Know more, spend less: how GKE cost optimization insights help you optimize Kubernetes
GKE Product Manager
If there’s one thing we learned talking to Kubernetes users, it’s that optimizing for reliability, performance, and cost efficiency is hard — especially at scale.
That is why, not long ago, we released GKE cost optimization insights in preview, a tab within the Google Cloud Console that helps you discover optimization opportunities at scale, across your Google Kubernetes Engine clusters and workloads, automatically with minimal friction.
The functionality allows you to figure out, over a selected period of time, the current state of your clusters by exposing the actual used, requested and allocated resources. For workloads running on your clusters, it shows your actual used and requested resources, as well as the set limits, so you can make granular, workload-level right-sizing optimizations.
GKE cost optimization insights have proved popular with users right out of the gate. For example, Arne Claus, Site Reliability Engineer at hotel search platform provider Trivago says that “The new GKE cost optimization insights view helped us to identify cost optimization opportunities at the cluster and workload level and take immediate action. In the first weeks of use, the Trivago team spotted and improved the cost/performance balance of several clusters.”

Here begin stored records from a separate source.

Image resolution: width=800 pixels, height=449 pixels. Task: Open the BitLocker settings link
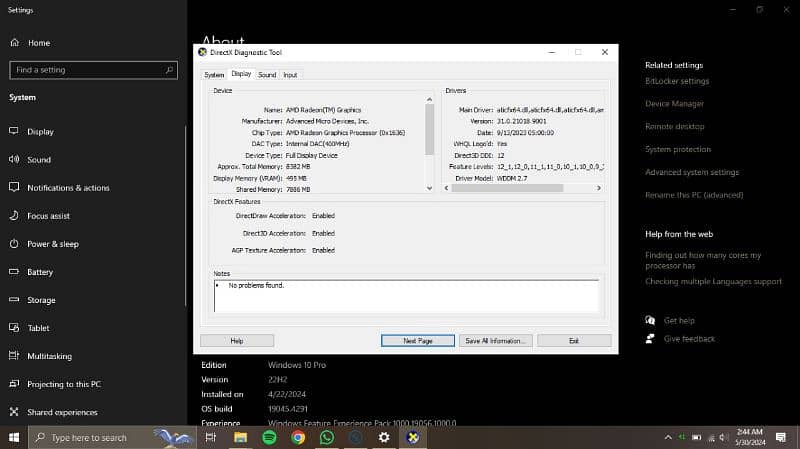677,81
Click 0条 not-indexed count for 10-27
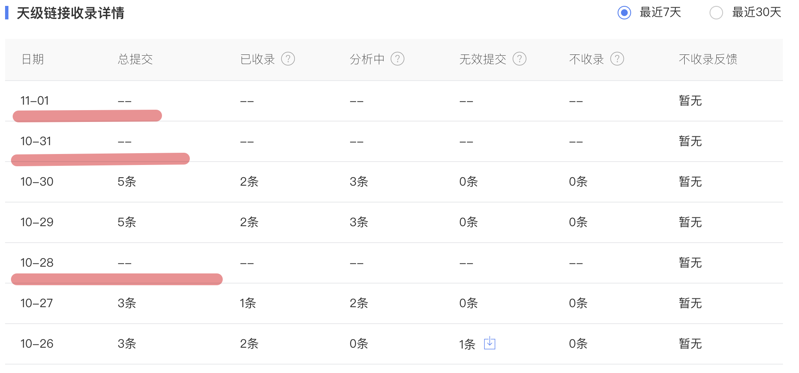Viewport: 799px width, 373px height. (578, 303)
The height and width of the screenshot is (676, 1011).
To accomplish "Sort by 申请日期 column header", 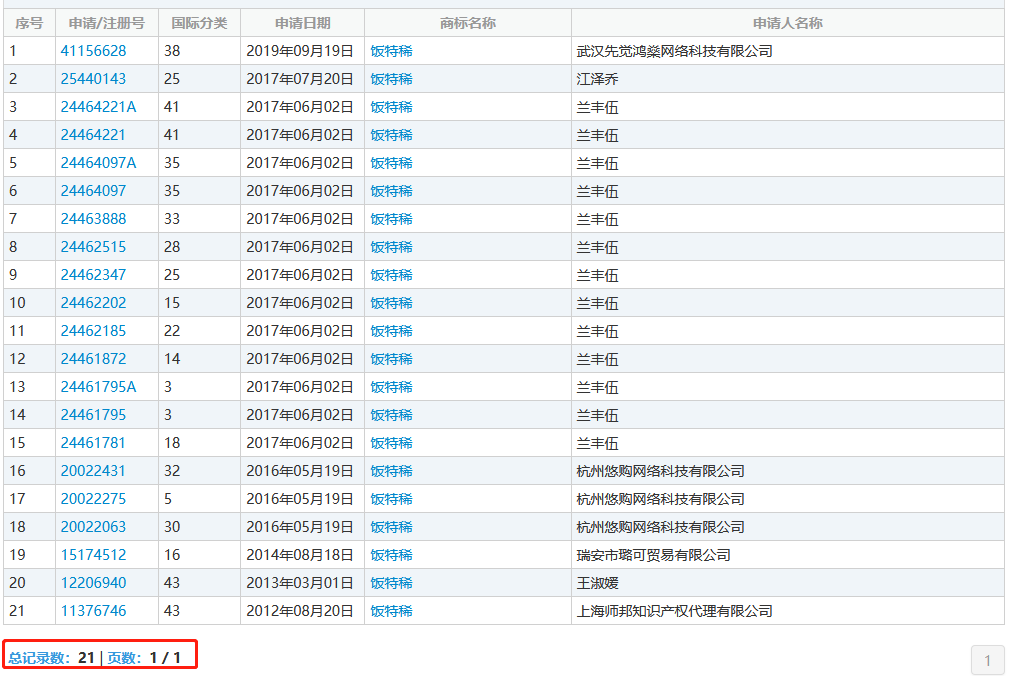I will tap(302, 22).
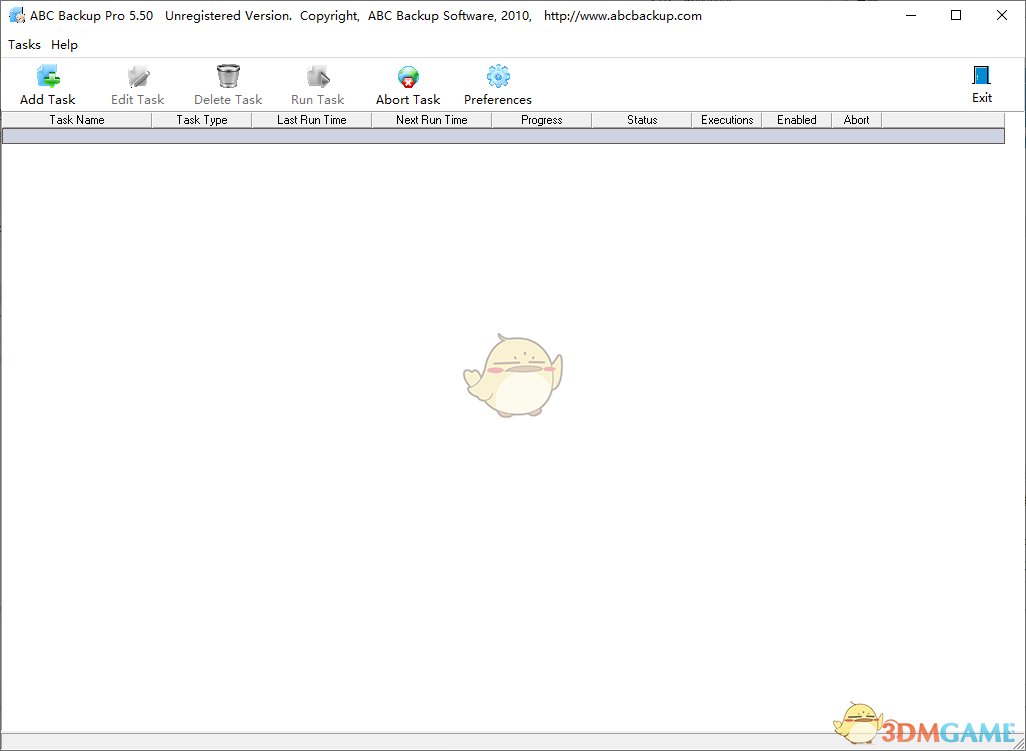Click the Next Run Time column header
The width and height of the screenshot is (1026, 751).
coord(431,119)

Today, we’re graduating GKE cost optimization insights from Preview to GA. It has undergone multiple improvements that we believe will help you with your day-to-day optimization routines. For instance, we’ve made it easier to spot under-provisioned workloads that could be at risk of instability due to insufficient resource requests.
Now that you have the insights into optimization opportunities, let’s recap what capabilities are helping the most with reliability, performance, and cost efficiency in GKE, and what resources are available for your teams to get up to speed with GKE cost optimization.
In public cloud managed Kubernetes services, there are four major pitfalls that lead to non-optimized usage of Kubernetes clusters:
Culture - Many teams that embrace the public cloud have never worked with a pay-as-you-go service like GKE before, so they’re unfamiliar with how resource allocation and app deployment processes can affect their costs. The new GKE cost optimization insights can help teams better understand such an environment and can help improve business value by providing insights into balancing cost, reliability and performance needs.
Bin packing - The more efficiently you pack apps into nodes, the more you save. You can pack apps into nodes efficiently by ensuring you’re requesting the right amount of resources based on your actual utilization. GKE cost optimization insights helps you identify bin-packing gaps by looking at the gray bar in the cluster view.
App right-sizing - You need to be able to configure the appropriate resource requests and workload autoscale targets for the objects that are deployed in your cluster. The more precise you are in setting accurate resource amounts to your pods, the more reliably your apps will run and, in the majority of cases, the more space you will open in the cluster. With GKE cost optimization insights, you can visualize the right-sizing information by looking at the green bar in both cluster and workload views.
Demand-based downscaling - To save money during low-demand periods such as nighttime, your clusters should be able to scale down with demand. However, in some cases, you can’t scale them down because there are workloads that cannot be evicted or because a cluster has been misconfigured.
GKE cost optimization insights help you better understand and visualize these pitfalls. In order to solve them, or make them non-issues right from the beginning, there are de-facto solutions available from Google Cloud. For example, you can use the new GKE cost optimization insights to help with monitoring and with the cultural shift toward FinOps. If you don’t want to deal with bin packing, you can use the Autopilot mode of operation. Set up node auto-provisioning along with optimize-utilization profile can also help optimize bin packing. To help with app right-sizing and demand-based downscaling you can take advantage of GKE Pod autoscalers — in addition to the classic Horizontal Pod Autoscaler, we also provide a Vertical Pod Autoscaler and a Multidimensional Pod Autoscaler.
We’ve extensively written about GKE features such as Autopilot, optimized VM types, Node auto-provisioning, pod autoscalers and others in our GKE best practices to lessen overprovisioning. This is a great place to learn how to solve for your newly discovered optimization opportunities.
If you want a deeper dive into technical details, check out these best practices for running cost-optimized Kubernetes applications on GKE, an exhaustive list of GKE best practices.
And finally, for the visual learner, there’s the GKE cost optimization video series on Youtube, where our experts will walk you through key concepts of cost optimization step by step.